Thanks, Hokahey. I used to be a real stickler for precision in my movie directors, and while I still probably prefer it, I have grown to appreciate filmmakers who take crazy risks and swing for the fences. Malick certainly achieves that here.

Sam Juliano said...

Admittedly the ending is narratively and thematically cryptic and the most difficult aspect of the film. Like you (and unlike the Barnes & Noble clerk) I was utterly overwhelmed by the cosmic sequence! The shape of The Tree of Life is more attuned to a symphony in music than it is to a story arc in literature. This is partly as a result of Malick wanting to express himself in “movements” where each evokes moods and textures, but are unquestionably tied to the larger whole of the work, where he intends everything to come full circle. Again recalling Kubrick, the director places music as the vital component to replace dialogue in enhancing his visuals with the proper aural accompaniment to bring his entrancing ideas to full fruition. Among other notable composers, Malick, echoing 2001: A Space Odyssey makes superlative use of Brahams, Gorecki, Berlioz, Bach, Holst and Mahler, which he apparently instructed Alexandre Desplat to incorporate into his own score. The sublime choral passages underline the film’s extraordinary second act, when Malick envisions the dawn of the universe include Zbigniew Preisner’s sublime “Lacrimosa” and give the film a spiritual undercurrent that oddly meshes with the astronomical truths that have always negated theological doctrine. After a planetarium-like showcase of the galaxies in flux, Malick moves back to earth and the prehistoric era, where he captures a cruel act that will later parallel the human clashes in his twentieth centry story. Further, the human fetus in the mother’s womb is a microcosm of evolution, where millions of years are compressed into a few months. There are subsequently long stretches of silence evinced in a visual holding pattern that will allow viewers to ponder the serious questions that are rarely posed in narrative films. In keeping with the central theme couched in the film’s title, Malick aims his camera up trunks to the loftiest branches and green leaves and beyond into the sky. Basically he takes up where he left off in The New World in bringing visual adornment to the the central symbol in all it’s awe-spiring and majestic beauty.
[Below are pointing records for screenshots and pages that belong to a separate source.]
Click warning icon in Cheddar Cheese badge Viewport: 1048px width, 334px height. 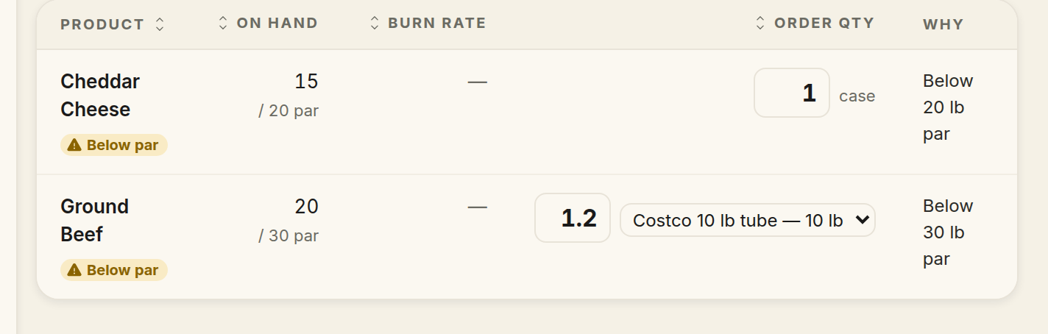point(74,146)
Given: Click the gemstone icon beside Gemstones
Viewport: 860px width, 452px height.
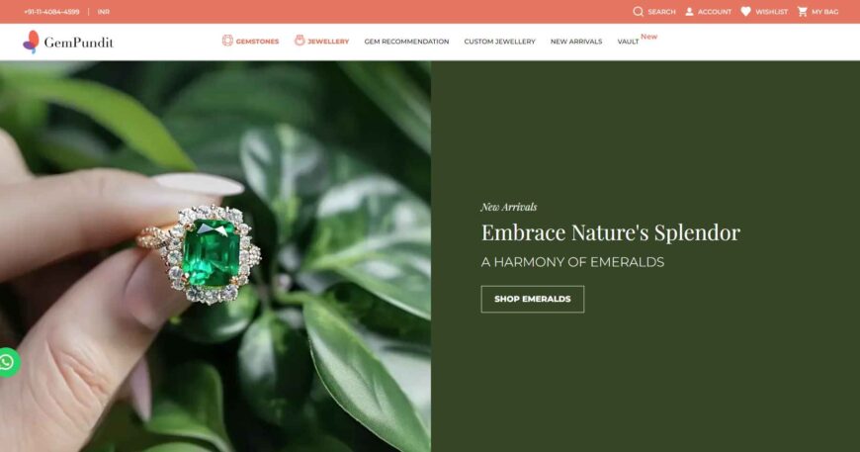Looking at the screenshot, I should (227, 41).
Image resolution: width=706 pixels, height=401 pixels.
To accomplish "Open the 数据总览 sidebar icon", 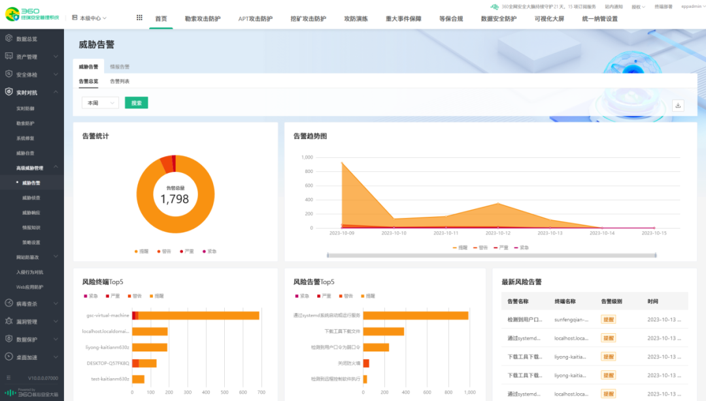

This is a magnificent, thought-provoking piece with an equally enthralling comment section.

Craig said...

Thanks, Sam. Your comparison of the movie to a musical composition is apt. What's especially interesting to me, as I mentioned earlier, is that Malick essentially deletes what one would think would be a crucial "movement" - the piece between Jack as a kid and Jack as an adult. I have the sense it was there, "it" being scenes between the family move and Sean Penn's skyscraper ennui, scenes that I suspect got cut in the editing room. I'm on board with Malick's decision to do so in an intuitive sense; I'll need to see it again to see if that intuition is warranted and is expressible.

Anonymous said...

"Yet what's astonishing is Malick seems to have grown less cynical as he's gotten older..."

Ok...
Know this?:
"Grey, my friend, is every theory
And green is Life’s golden tree."
(Faust)

Or this?:
"delirium escapes from necessity, casts off its heavy mantel of mystical servitude, and it is finally only then that, nude and lubricious, it plays with the universe and its laws as if they were toys” (Bataille)

In one of the skyscrapers’ rooms, the one with the aquarium atmosphere, we distinctively hear “attenzione” (Italian for attention). Eccentric, no? Like a warning, like that “exit” sign that Malick films very intentionally in the office.
Maybe it is a reference to Alberto Moravia’s L’Attenzione (The Lie, 1965). It’s an interesting hypothesis. Why this title? In the end of his book, Moravia gives one reason (free translation): “I am afraid that the narrative might seem a bit complex, and so it will also be a way of inviting the reader to concede this book the same benevolent attention that, like we should admitt, he usually grants the facts of life.”

This film was intentionally and masterly built not to be understood the first “50” times we see it. But it was Malick’s intention that one day we would.